* Excerpt
--- start ---

Find a carrier that does not use CG 22 94. The most effective solution is placing your CGL with a carrier that does not apply this endorsement. In the admitted market, carriers with strong appetites for general contractor risks often write policies without CG 22 94. Working with a broker who has access to multiple markets and understands endorsement schedules is the most reliable way to find these carriers.
Purchase a buy-back where available. Some carriers will sell back the excluded coverage for an additional premium. The terms of buy-backs vary significantly — some restore the full subcontractor carve-back, others restore a more limited version. If a buy-back is available, the terms should be reviewed carefully before purchasing to confirm the restored coverage actually addresses the gap.
Strengthen your subcontractor agreement requirements. Requiring subcontractors to name you as an additional insured on their completed operations coverage — and verifying that their policy actually includes that endorsement rather than just accepting a certificate that claims it — ensures that their policy responds to completed operations claims arising from their work. This does not fix the gap in your own policy but it provides a secondary layer of protection.
Review your policy at every renewal. CG 22 94 is most often added quietly at renewal. Make reviewing the endorsement schedule a standard part of your renewal process — specifically looking for CG 22 94 or any proprietary endorsement with similar language about subcontractor work or completed operations exclusions. If it appears at renewal and was not on the prior policy, that is a conversation to have with your broker before accepting the renewal.
Frequently Asked Questions
How do I know if CG 22 94 is on my policy?
Look at the endorsement schedule in your CGL policy — typically the first few pages after the declarations page. Endorsements are listed by form number. If you see CG 22 94 or CG 22 94 10 01 (which refers to the October 2001 edition of the form) on that list, the exclusion is in your policy. Some carriers use proprietary endorsement numbers rather than the standard ISO form number — if you see any endorsement titled with language about subcontractor exclusion or damage to work performed by subcontractors, review it carefully or have your broker review it for you.
My sub has their own insurance. Why does CG 22 94 on my policy still matter?
Because your policy responds first when you are named in a claim regardless of who caused the damage. When a property owner sues the general contractor for a completed operations defect, your carrier receives the claim and makes a coverage determination. If CG 22 94 is on your policy, your carrier denies coverage and you are defending yourself out of pocket while you pursue the subcontractor's carrier separately. The subcontractor's insurance does not step in automatically just because the damage was caused by their work.
Can I add CG 22 94 back after my carrier has already excluded it?
In some cases yes — carriers who apply CG 22 94 will sometimes offer a buy-back endorsement for additional premium. However buy-backs are not universally available and the terms vary. In some states and markets no buy-back is offered at any price. If your carrier cannot or will not provide a buy-back, the most effective solution is moving to a carrier that does not apply the exclusion in the first place.
Does CG 22 94 affect my general liability limits or just my completed operations coverage?

--- end ---

* Data
--- start ---

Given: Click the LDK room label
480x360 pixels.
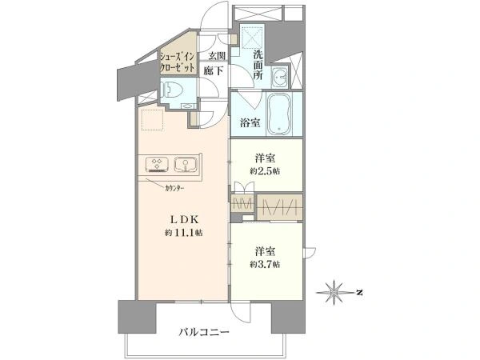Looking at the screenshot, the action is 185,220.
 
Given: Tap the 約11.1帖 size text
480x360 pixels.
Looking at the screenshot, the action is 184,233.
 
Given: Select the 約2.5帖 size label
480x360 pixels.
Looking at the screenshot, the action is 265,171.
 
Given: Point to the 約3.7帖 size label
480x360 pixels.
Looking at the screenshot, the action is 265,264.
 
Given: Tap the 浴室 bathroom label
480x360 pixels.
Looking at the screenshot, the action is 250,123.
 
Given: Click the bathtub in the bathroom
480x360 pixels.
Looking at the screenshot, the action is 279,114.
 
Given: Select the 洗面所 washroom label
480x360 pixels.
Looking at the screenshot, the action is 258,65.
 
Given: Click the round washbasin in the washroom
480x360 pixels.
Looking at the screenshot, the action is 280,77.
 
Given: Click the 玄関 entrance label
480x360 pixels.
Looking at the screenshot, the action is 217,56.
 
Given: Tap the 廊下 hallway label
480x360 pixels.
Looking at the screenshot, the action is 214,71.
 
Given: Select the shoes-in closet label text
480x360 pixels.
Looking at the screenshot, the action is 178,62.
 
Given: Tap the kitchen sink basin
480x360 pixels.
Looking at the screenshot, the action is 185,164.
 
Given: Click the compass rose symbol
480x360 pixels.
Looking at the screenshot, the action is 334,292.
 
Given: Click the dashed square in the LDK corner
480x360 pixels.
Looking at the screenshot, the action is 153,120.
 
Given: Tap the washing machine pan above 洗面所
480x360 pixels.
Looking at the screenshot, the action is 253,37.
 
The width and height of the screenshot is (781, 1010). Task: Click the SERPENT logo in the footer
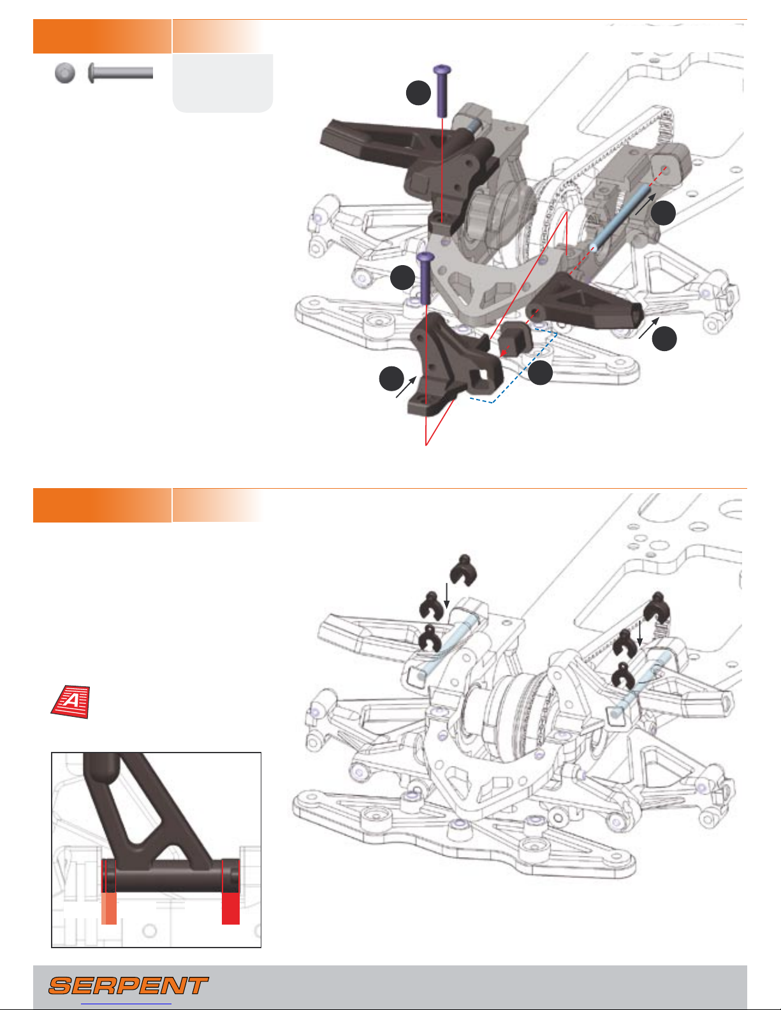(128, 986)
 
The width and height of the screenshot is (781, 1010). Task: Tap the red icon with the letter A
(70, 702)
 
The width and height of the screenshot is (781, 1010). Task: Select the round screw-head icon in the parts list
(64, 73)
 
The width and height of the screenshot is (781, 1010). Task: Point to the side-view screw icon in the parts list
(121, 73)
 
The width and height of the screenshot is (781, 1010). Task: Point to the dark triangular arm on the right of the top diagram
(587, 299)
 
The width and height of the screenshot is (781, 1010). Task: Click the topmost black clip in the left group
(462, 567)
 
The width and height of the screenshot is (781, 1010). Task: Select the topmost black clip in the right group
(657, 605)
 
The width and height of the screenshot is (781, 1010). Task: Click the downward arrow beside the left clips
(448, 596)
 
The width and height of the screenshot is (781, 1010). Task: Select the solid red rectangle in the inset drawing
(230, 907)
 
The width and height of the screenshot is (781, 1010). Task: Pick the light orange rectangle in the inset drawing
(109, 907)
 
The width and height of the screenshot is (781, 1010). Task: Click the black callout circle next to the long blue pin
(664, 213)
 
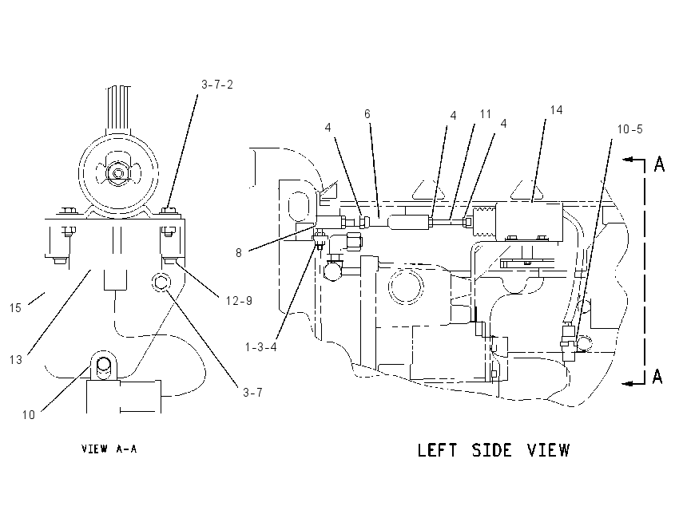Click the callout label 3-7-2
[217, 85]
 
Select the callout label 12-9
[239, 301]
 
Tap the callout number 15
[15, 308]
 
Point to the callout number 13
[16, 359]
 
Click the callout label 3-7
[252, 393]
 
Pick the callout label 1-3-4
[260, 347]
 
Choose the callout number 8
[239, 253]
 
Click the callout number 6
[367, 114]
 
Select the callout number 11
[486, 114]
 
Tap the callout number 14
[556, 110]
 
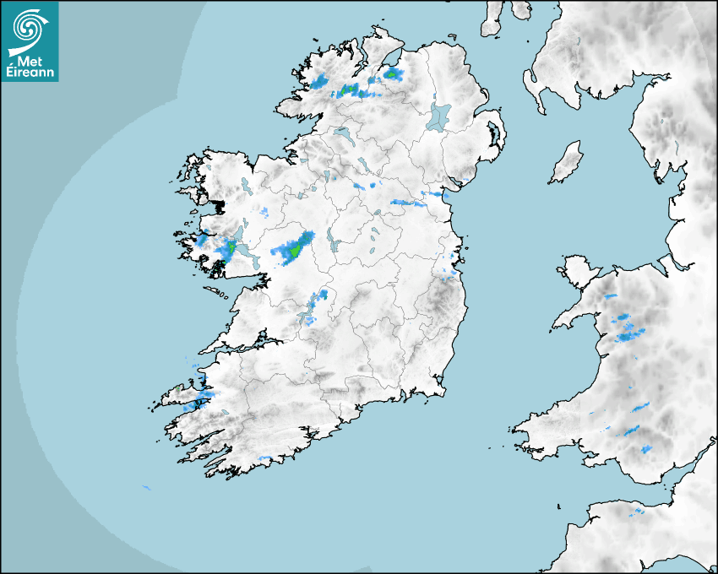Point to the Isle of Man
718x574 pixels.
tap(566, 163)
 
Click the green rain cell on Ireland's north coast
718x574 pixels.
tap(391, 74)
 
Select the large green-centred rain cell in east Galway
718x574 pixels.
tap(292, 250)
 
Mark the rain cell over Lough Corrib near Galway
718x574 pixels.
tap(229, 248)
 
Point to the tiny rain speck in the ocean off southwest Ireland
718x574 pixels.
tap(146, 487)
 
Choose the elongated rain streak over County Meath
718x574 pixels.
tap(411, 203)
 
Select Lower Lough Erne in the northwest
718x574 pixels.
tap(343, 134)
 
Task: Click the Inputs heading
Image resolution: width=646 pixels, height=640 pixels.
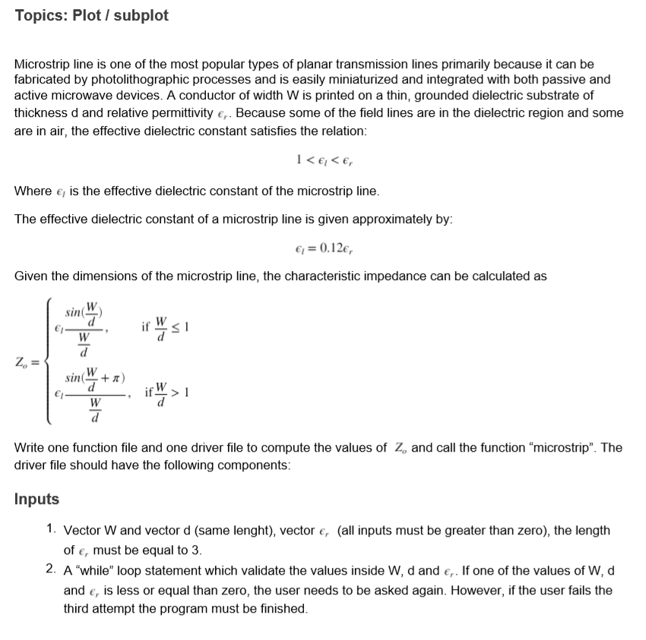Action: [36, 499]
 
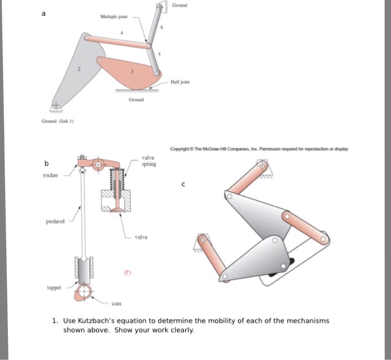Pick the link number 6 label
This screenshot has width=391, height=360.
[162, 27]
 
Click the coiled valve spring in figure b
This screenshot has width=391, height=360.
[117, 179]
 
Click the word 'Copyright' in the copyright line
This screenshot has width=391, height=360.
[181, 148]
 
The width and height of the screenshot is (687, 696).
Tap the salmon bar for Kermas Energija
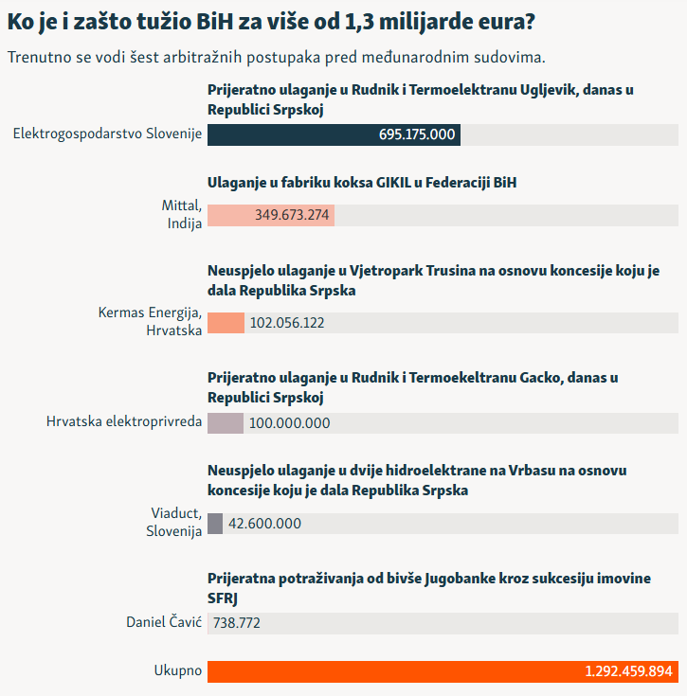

--- end ---

* Required work
• 1. Render the rows as a Markdown table with the columns No. and Line, from the first line of the rows up to and including the line with "Looking at the screenshot, the action is 265,171.". Give each line a number, skip blank lines, and leave out the pictures.
• 2. Write the next part of the excerpt on the CG 22 94 endorsement, continuing from its last line.

* Answers for this exercise
• 1.
| No. | Line |
|---|---|
| 1 | Given: Click the LDK room label |
| 2 | 480x360 pixels. |
| 3 | Looking at the screenshot, the action is 185,220. |
| 4 | Given: Tap the 約11.1帖 size text |
| 5 | 480x360 pixels. |
| 6 | Looking at the screenshot, the action is 184,233. |
| 7 | Given: Select the 約2.5帖 size label |
| 8 | 480x360 pixels. |
| 9 | Looking at the screenshot, the action is 265,171. |

• 2.
CG 22 94 specifically targets the subcontractor carve-back within the completed operations coverage. Your general aggregate limit and per occurrence limit are not reduced — but those limits provide no protection for the claims CG 22 94 excludes. The practical effect is that a portion of the completed operations coverage you are paying for is unavailable for the type of claim most likely to arise from your operations as a GC.
What is the difference between CG 22 94 and CG 2294?
They are the same form written two different ways. CG 2294 is simply how many contractors type the form number when they are searching quickly — without the spaces. The full ISO format is CG 22 94. Both refer to the same endorsement this article covers. The confusion in Search Console data showing both terms is entirely a formatting difference, not two different forms.
I just got a certificate from my sub that lists me as additional insured. Does that protect me from CG 22 94?
No — and this is a critical point. Being listed as an additional insured on your subcontractor's policy means their policy may respond to certain claims involving their work. It does not affect how your own policy responds. CG 22 94 on your policy is a limitation of your own coverage. The subcontractor's additional insured endorsement and your own CG 22 94 exclusion operate independently. You need to address both — additional insured status on your sub's policy and removal of CG 22 94 from your own.
How common is CG 22 94 in contractor policies right now?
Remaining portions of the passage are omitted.